Dramma migranti, l’arcivescovo di Crotone: “Basta sfruttare la carne dei poveri”

 

“Questi eventi portano dentro di sé una serie di corresponsabilità che noi, come credenti, non possiamo trascurare”. L’arcivescovo di Crotone, monsignor Angelo Panzetta è stato il primo a varcare stamani la soglia della camera ardente nel Palamilone per rendere omaggio alle vittime del tragico naufragio al largo delle coste di Steccato di Cutro, dove hanno perso la vita 67 persone.

Monsignor Panzetta, a Vatican News parla di corresponsabilità per “il fatto di vivere in un mondo in cui la povertà costringe le persone a fuggire dai loro Paesi in un mondo in cui i diritti sono negati. Un mondo in cui ci sono persone che banchettano sulla carne dei poveri, è una cosa terribile!”.

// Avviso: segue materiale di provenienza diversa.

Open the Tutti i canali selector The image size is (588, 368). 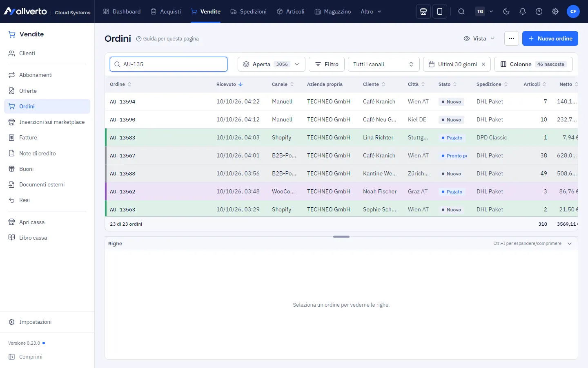(384, 64)
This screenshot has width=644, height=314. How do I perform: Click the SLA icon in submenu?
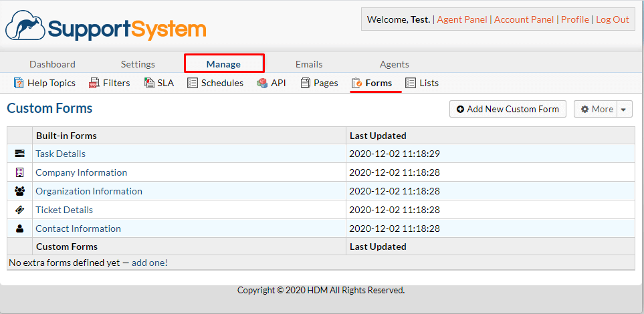(x=149, y=84)
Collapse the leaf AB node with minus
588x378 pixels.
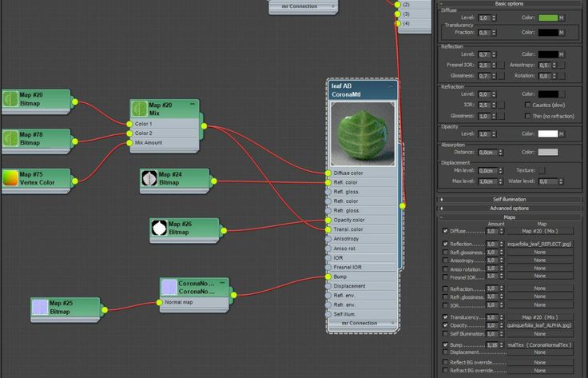tap(391, 85)
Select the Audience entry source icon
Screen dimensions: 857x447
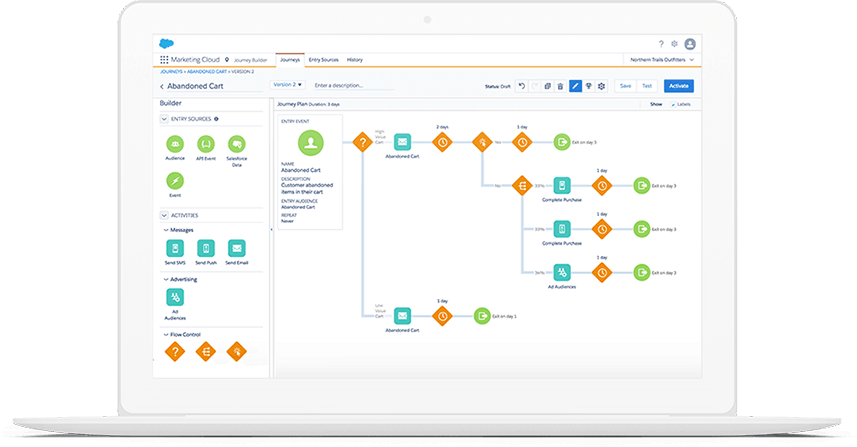tap(175, 144)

“E anche – continua – la corresponsabilità di noi, mondo civile, che spesso abbiamo le porte chiuse davanti a queste persone che si dicono disperate. Io in realtà le considero portatori di speranza… La situazione è davvero drammatica, si dice che il Mediterraneo è un cimitero, rischia di diventare anche un cimitero della speranza e questo non può non avere conseguenze per tutti noi”.
il presule si è inginocchiato e ha pregato insieme a Mustafa Achik, imam della Moschea di Cutro. La maggior parte delle vittime era di fede musulmana. “Davanti al mistero della morte ci siamo uniti per invocare il Dio della vita”, dice l’arcivescovo.
“Quello che ho nel cuore è tanto dolore perché non si possono vedere tanti corpi allineati senza avere un profondo senso di empatia con le persone che hanno perso la vita, con quelli che sono superstiti. Vedo una profonda pietà umana, prima ancora che soprannaturale. Davanti al mistero della morte comprendiamo che la fraternità è quello che ci unisce, molto più di quello che ci divide”, aggiunge monsignor Panzetta.

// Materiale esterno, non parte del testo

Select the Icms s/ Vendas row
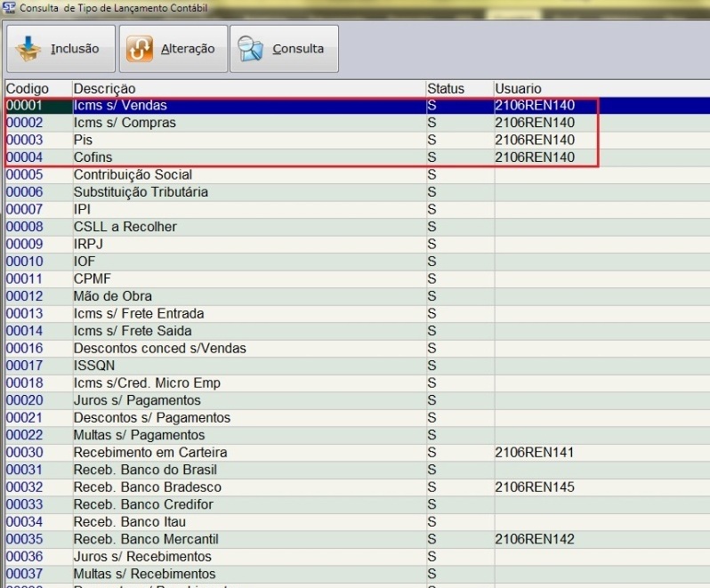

Dopo questa ennesima tragedia quali passi concreti bisogna compiere come Chiesa, come società, come politica? “Anzitutto – risponde – l’accertamento di quanto accaduto perché quello, se fatto non di pancia ma con testa e cuore, ci aiuterà a leggere i fatti perché non si riproducano più. Penso poi che dovremmo considerare la politica del nostro Paese in un orizzonte più ampio dell’Europa per ipotizzare strade diverse”. E l’arcivescovo racconta che la sera prima della tragedia, durante la visita pastorale, era stato in un piccolo centro della sua diocesi che si chiama Carfizzi. Qui, afferma, “ho incontrato più di venti ragazzi migranti che in una comunità di accoglienza stanno imparando l’italiano e qualche mestiere. Salutandoli alla fine, la parola che più hanno usato era ‘speranza, speranza’. E l’unica speranza che noi abbiamo è quella della convivialità, della fraternità nelle differenze per mettere insieme i talenti che abbiamo”.
“Noi qui in Calabria – continua – abbiamo un’erosione demografica spaventosa, avremmo bisogno di pensare per il futuro a giovani famiglie che vengano qui, abitino nelle nostre case, lavorino nelle nostre terre, imparino i mestieri, si diano da fare per il turismo. Dobbiamo fare in modo, insomma, che questi nostri fratelli comincino a essere pensati come una grande risorsa di umanità ma anche economica per il nostro territorio più che un problema di cui aver paura”.
In questi giorni l’arcivescovo di Crotone ha vissuto in prima persona la drammaticit della situazione. Qual è l’immagine o la storia che maggiormente l’hanno colpita?
“L’immagine sono le buste bianche piene di persone che ho visto appena mi sono recato sul posto. Alcune di esse portavano segni di sangue. Non penso che si cancellerà mai più dal mio cuore”, conclude sospirando.